CHALLENGES —
(a) Output the stretch of the novel-drafting passage from "So that was" through "plot into novel.".
(b) List every kind of problem the novel-drafting passage says the writer found when first rereading the draft.
(c) According to the novel-drafting passage, roughly how many times did the writer reread the draft?

PAGE EXCERPT —
****************
I felt a huge sense of relief when I finished the first draft of Hitting the Jackpot. There was my story on screen - beginning, middle, and a pretty good ending, done. It was a nice moment, but I knew there was a lot more to do. I'd written it at pace, like the children in my primary classes write when they're really 'into' a story - '...and then he... and then she... and then, and then, and then...' There wasn't a great deal of detail or description. Being my first novel, I'd wanted to get the bulk of it, the story, done. I knew I could concentrate on 'style' later.
So that was the next stage: I reread it, and I reread it, and I reread it again. I must've reread it close to thirty times, usually the whole thing, although sometimes just a few chapters. To begin, there were the typos and the repetitions and the clunky expressions and contradictions and the repetitions. For the first time I doubted whether it was worth the bother. It was pretty disappointing. I was expecting to read an undiscovered Nick Hornby or a brand new Tony Parsons: what I found was nearer an unedited Biff and Chip adventure written by a nine-year-old. But I knew I'd spewed it out, brain working at maximum speed while my two-fingered typing hobbled behind as I tried to turn plot into novel.
****************
ROWS —
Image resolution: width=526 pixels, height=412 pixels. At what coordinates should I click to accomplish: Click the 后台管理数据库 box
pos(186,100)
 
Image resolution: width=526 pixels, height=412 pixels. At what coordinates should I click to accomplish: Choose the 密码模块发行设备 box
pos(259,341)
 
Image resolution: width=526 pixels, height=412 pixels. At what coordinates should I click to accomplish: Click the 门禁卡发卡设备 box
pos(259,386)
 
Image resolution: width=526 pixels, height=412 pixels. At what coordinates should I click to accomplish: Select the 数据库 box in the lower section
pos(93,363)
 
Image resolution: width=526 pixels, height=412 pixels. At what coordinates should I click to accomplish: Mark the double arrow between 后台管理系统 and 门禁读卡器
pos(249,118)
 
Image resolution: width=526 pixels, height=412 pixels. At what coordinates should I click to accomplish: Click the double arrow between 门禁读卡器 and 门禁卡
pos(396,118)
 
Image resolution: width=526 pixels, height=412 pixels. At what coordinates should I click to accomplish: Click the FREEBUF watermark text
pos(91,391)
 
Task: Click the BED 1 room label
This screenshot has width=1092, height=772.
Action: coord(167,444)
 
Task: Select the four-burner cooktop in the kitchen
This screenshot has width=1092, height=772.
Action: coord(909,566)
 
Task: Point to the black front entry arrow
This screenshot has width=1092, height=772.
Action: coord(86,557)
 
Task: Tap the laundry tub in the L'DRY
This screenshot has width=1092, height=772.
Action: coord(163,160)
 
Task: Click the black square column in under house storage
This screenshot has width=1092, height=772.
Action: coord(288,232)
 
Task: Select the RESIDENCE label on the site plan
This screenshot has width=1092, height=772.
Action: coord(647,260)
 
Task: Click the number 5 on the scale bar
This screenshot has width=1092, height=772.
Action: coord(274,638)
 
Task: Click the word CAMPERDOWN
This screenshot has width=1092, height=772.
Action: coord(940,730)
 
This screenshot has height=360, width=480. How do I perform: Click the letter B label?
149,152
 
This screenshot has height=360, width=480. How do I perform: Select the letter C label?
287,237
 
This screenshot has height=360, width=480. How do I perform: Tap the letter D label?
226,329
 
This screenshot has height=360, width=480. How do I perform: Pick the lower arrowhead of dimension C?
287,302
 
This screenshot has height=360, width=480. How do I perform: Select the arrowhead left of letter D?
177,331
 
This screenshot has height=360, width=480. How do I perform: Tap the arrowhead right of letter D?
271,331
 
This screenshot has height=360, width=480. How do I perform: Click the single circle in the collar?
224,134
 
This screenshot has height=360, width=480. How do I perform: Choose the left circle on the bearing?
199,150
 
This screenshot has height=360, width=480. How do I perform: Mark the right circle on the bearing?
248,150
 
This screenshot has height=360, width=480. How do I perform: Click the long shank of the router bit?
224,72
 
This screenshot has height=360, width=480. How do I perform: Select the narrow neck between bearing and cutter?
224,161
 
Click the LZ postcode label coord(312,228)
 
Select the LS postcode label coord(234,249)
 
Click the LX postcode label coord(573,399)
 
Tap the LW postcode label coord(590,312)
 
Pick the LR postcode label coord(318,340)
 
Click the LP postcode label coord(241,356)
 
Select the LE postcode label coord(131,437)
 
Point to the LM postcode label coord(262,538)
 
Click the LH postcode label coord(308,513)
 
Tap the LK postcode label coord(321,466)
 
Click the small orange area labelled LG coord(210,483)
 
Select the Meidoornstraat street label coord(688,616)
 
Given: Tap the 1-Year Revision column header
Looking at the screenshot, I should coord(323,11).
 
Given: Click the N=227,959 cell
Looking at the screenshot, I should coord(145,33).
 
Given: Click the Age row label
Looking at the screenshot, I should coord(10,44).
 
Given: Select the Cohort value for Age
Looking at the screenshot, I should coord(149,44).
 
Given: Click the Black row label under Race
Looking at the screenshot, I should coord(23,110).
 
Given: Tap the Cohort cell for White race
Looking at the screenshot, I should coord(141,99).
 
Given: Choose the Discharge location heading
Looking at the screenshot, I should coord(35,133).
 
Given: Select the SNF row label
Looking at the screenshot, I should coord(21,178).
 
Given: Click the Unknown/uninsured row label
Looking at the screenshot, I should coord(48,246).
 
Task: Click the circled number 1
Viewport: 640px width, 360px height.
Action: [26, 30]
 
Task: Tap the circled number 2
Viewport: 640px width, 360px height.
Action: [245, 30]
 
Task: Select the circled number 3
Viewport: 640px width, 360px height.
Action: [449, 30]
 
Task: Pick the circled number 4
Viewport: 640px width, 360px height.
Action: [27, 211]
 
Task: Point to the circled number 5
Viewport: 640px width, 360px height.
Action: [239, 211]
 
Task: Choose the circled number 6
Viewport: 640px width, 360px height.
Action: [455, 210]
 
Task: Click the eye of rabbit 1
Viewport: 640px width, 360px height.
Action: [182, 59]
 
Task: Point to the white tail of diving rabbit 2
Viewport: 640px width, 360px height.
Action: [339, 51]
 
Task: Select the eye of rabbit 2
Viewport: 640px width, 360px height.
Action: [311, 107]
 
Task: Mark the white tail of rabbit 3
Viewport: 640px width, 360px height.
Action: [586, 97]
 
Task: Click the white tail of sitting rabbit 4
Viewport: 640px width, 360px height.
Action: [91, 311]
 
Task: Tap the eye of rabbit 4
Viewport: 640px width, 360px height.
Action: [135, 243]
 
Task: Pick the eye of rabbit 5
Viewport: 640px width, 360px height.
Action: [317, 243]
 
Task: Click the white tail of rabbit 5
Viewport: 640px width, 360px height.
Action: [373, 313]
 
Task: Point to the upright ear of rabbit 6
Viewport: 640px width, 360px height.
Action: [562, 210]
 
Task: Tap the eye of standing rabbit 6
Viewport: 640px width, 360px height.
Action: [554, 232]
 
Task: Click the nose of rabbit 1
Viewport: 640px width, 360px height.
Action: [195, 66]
****************
ANSWERS TO THE EXERCISES —
(a)
So that was the next stage: I reread it, and I reread it, and I reread it again. I must've reread it close to thirty times, usually the whole thing, although sometimes just a few chapters. To begin, there were the typos and the repetitions and the clunky expressions and contradictions and the repetitions. For the first time I doubted whether it was worth the bother. It was pretty disappointing. I was expecting to read an undiscovered Nick Hornby or a brand new Tony Parsons: what I found was nearer an unedited Biff and Chip adventure written by a nine-year-old. But I knew I'd spewed it out, brain working at maximum speed while my two-fingered typing hobbled behind as I tried to turn plot into novel.

(b)
Typos
Repetitions
Clunky expressions
Contradictions

(c) Close to thirty times.